The look he gives me now is different. Not indignant. Not smug. Not even angry, really.

Alert.

Good.

“This is insane,” he says, but there is hesitance in it now.

“Yes,” I tell him. “It is.”

That lands harder than a denial would have.

I watch him understand why this is happening in real time. There is no appeal in this room. No moral high ground to scramble toward. No performance to rescue him. I am not here to prove I am better than him. I am here to make him feel the shape of consequence.

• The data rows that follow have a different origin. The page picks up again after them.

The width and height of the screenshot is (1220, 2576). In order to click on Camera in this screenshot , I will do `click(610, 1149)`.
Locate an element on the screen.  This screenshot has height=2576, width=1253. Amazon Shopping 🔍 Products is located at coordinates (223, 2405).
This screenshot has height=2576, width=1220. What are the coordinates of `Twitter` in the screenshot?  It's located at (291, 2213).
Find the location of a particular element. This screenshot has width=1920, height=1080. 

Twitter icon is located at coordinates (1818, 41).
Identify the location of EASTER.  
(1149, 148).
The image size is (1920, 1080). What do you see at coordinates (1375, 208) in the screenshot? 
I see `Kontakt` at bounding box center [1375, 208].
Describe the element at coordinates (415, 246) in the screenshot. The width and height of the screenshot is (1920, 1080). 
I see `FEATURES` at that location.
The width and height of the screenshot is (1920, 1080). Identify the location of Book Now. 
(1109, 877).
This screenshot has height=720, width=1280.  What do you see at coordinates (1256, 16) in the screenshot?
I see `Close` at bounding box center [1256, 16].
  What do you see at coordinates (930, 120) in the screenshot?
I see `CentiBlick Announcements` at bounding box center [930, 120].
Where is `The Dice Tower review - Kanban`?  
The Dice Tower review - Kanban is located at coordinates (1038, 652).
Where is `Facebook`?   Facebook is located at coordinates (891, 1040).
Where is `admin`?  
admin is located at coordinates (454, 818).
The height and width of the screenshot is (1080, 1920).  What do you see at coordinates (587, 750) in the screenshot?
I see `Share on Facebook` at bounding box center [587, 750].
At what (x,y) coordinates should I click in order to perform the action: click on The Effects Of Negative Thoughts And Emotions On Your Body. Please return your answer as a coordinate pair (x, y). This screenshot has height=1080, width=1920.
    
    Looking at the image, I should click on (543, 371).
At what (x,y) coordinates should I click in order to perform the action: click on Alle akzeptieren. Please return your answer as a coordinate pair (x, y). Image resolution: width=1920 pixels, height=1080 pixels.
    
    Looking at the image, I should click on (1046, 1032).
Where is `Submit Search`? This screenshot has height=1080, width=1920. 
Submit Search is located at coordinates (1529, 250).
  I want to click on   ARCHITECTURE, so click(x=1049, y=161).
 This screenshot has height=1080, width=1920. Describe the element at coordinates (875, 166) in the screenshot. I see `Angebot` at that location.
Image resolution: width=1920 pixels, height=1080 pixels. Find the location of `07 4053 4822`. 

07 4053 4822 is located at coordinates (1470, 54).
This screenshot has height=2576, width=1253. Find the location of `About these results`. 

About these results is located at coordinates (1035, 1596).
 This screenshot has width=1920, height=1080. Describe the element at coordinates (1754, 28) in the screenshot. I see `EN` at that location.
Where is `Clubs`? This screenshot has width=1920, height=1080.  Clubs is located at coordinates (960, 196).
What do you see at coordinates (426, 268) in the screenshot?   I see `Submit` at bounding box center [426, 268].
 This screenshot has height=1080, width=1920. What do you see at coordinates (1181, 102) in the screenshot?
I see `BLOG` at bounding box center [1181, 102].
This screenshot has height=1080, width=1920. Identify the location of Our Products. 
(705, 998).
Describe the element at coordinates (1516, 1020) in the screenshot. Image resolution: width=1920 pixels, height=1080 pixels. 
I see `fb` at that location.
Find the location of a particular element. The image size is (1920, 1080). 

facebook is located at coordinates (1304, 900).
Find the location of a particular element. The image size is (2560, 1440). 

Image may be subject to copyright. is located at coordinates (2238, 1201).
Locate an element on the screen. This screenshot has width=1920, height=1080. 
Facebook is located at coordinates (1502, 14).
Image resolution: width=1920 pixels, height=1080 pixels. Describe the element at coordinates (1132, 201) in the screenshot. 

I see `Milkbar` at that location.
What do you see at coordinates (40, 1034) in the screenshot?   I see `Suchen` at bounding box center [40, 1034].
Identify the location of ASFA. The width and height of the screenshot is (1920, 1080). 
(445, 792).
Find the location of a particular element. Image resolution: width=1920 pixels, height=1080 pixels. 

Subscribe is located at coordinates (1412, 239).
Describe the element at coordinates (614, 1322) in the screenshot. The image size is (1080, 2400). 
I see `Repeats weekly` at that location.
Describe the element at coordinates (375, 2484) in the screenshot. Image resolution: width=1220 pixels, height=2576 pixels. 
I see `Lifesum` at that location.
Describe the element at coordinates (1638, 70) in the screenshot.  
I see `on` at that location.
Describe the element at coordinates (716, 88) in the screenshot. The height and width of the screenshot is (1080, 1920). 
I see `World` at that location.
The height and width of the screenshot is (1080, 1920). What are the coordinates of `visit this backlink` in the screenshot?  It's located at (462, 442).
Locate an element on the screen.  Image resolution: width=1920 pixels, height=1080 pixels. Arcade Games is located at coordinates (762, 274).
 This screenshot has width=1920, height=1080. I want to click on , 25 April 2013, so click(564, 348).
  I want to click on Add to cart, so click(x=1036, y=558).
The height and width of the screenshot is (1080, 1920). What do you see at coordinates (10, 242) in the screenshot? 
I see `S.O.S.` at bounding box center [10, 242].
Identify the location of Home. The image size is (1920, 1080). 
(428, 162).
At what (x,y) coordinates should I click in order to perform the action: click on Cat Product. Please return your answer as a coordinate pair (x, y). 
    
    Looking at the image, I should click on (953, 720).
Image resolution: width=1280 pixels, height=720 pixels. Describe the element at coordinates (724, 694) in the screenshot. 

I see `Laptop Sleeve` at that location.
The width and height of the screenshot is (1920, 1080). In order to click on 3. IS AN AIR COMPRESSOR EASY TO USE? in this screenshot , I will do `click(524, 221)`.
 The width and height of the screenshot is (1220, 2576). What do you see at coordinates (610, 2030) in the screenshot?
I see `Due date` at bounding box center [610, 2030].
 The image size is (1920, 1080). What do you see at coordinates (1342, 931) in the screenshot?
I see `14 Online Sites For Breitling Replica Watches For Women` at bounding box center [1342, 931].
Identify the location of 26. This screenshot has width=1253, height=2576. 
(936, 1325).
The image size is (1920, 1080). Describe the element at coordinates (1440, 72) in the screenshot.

Lowering my mouth toward his ear, my eyes never leave his face.

“You put your hands where they didn’t belong,” I whisper. “You said her name like you had a right to it. You talked aroundher, over her, through her, like she was a prize somebody forgot to lock up.”

His arms shake as he tries to buck the weight.

Letting the bar drift lower, very slowly, it presses into his chest enough to force his next breath short. His face changes at once, the muscles in his neck standing up, his legs planting wide on the floor. Trying not to look frightened, he is failing miserably.

“She is not yours,” he bites out.

The laugh that leaves me is quiet.

“No,” I hiss. “She isn’t.” Pressing one finger harder into the steel, it's enough to make his triceps tremble. “That’s what makes this so humiliating for you, doesn’t it?”

He swallows. I see it. I see every involuntary thing.

“She chose me anyway.”

His expression flashes hot with hate. There it is. The tender center.

“I know what you saw when you looked at her,” I go on. “You saw damage and mistook it for availability. You saw pain and thought it made her easier to corner. You heard pieces of her history and started circling because boys like you hear about blood in the water and call it romance.”

He curses at me, shoving upward.

I answer by taking one hand off the bar, reaching for the collar of his shirt, using the other to force the weight down hard enough to make him gasp. Not crush. Not break. Just enough to hurt. His breath tears out of him in a panicked sound before he can stop it. He hates that sound. I can tell.

“Careful,” I murmur. “You push at the wrong time and you’ll crack your own ribs trying to prove a point.”

His eyes dart to the empty doorway. The mirrors. The windows. There is no one coming. The room knows it. I know it. Now he knows it too.